**Task goal**:
Copy the material below verbatim from the line with "The height and width of the screenshot is (772, 1236)." to the line with "The height and width of the screenshot is (140, 261).", both lines included, omitting pictures and every line outside that range.

BEGIN Recorded information

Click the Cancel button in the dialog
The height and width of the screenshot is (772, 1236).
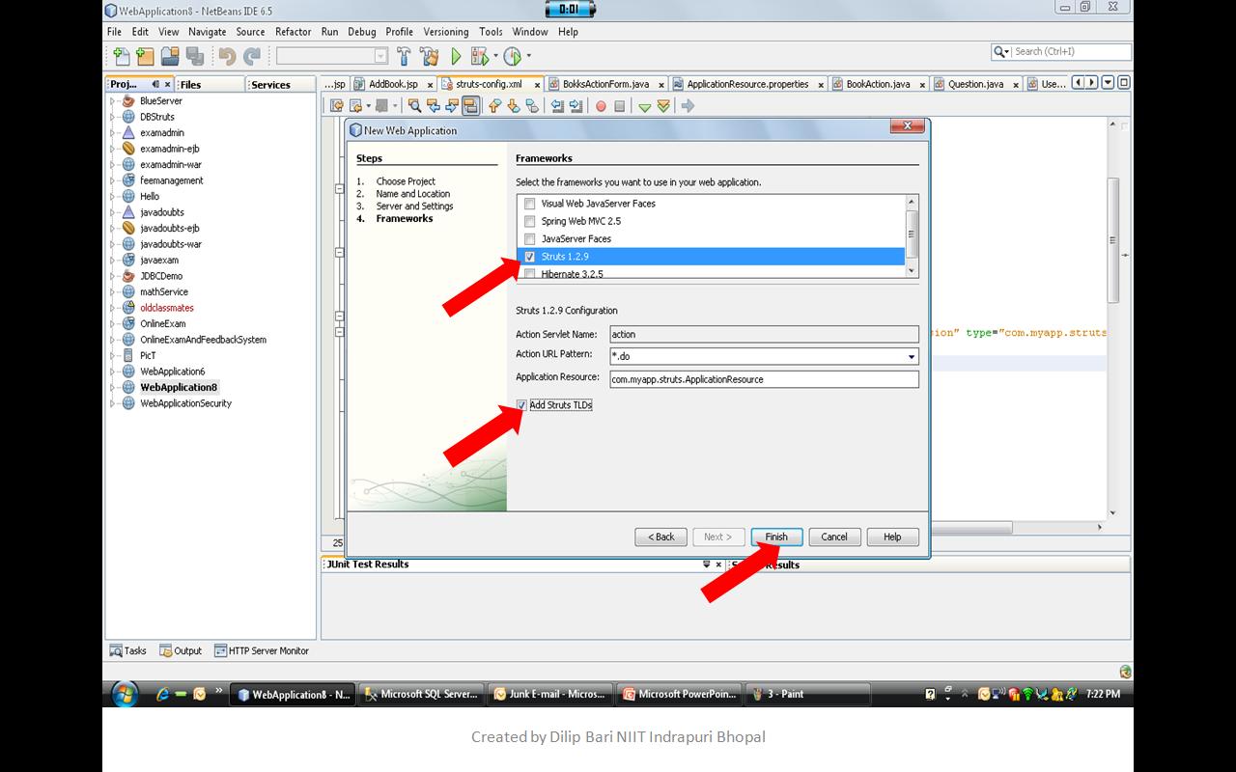pyautogui.click(x=834, y=537)
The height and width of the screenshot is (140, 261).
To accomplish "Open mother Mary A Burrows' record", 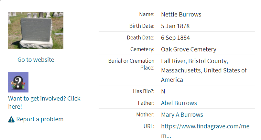I will pos(182,114).
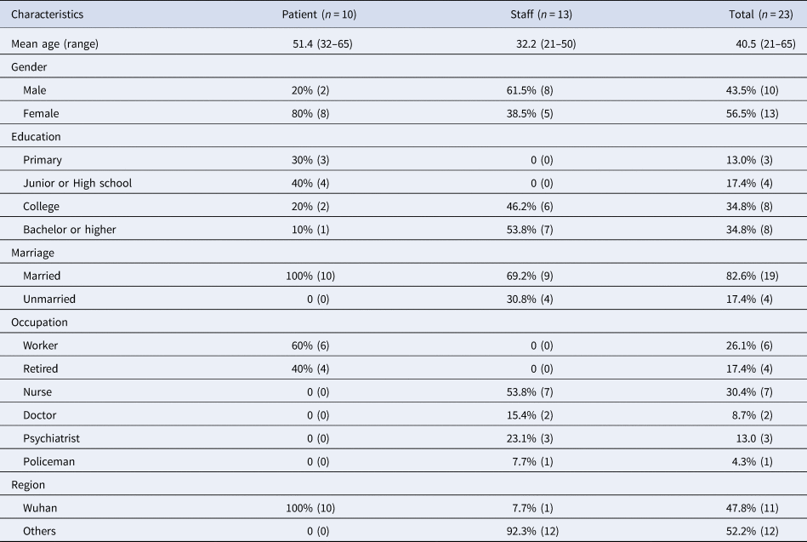Image resolution: width=807 pixels, height=542 pixels.
Task: Click the Wuhan row label
Action: click(x=43, y=507)

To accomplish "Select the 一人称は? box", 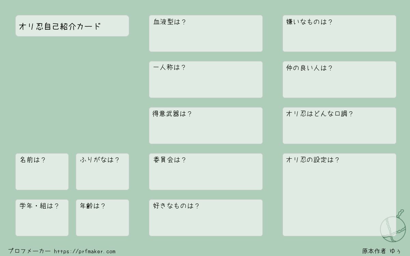I will [x=206, y=80].
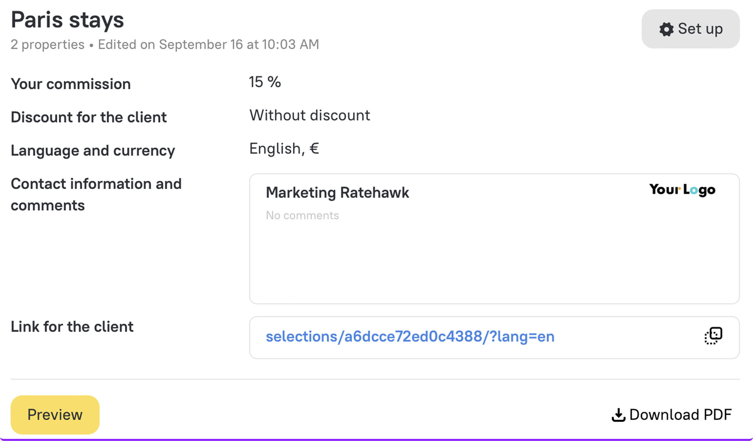Click the Your commission label
The width and height of the screenshot is (753, 441).
[x=71, y=84]
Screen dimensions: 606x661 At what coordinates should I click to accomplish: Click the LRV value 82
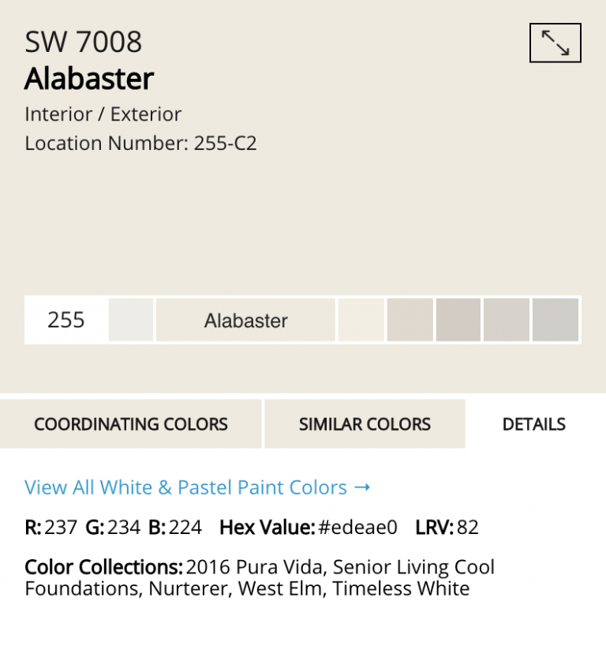[468, 527]
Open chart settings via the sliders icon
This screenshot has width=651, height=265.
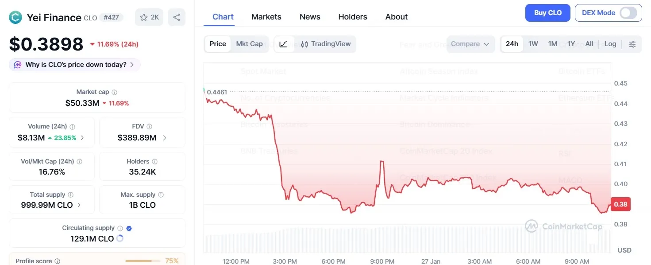pos(632,44)
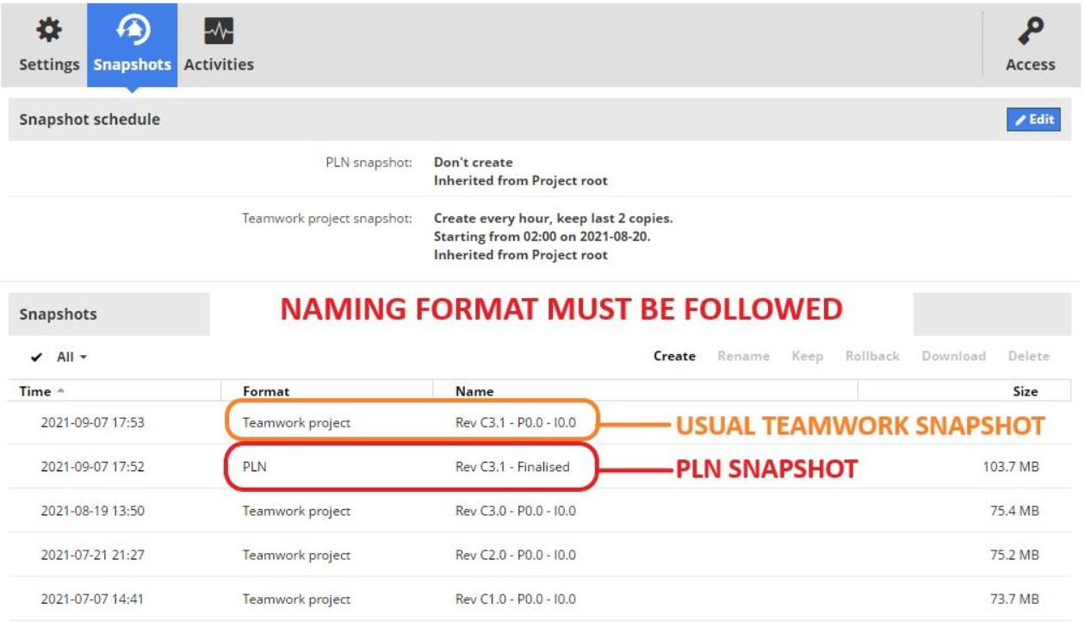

END Recorded information

**Completed task**:
The height and width of the screenshot is (772, 1236).
pyautogui.click(x=834, y=537)
The height and width of the screenshot is (140, 261).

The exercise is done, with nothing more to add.